Content starts

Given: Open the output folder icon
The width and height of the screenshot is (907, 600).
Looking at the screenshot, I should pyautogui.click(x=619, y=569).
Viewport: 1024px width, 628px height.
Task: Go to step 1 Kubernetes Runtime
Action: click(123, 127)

Content ends

* Task objective *
A word-for-word restatement of the data above is required.

* Exercise output *
Given: Open the output folder icon
The width and height of the screenshot is (907, 600).
Looking at the screenshot, I should pyautogui.click(x=619, y=569).
Viewport: 1024px width, 628px height.
Task: Go to step 1 Kubernetes Runtime
Action: click(123, 127)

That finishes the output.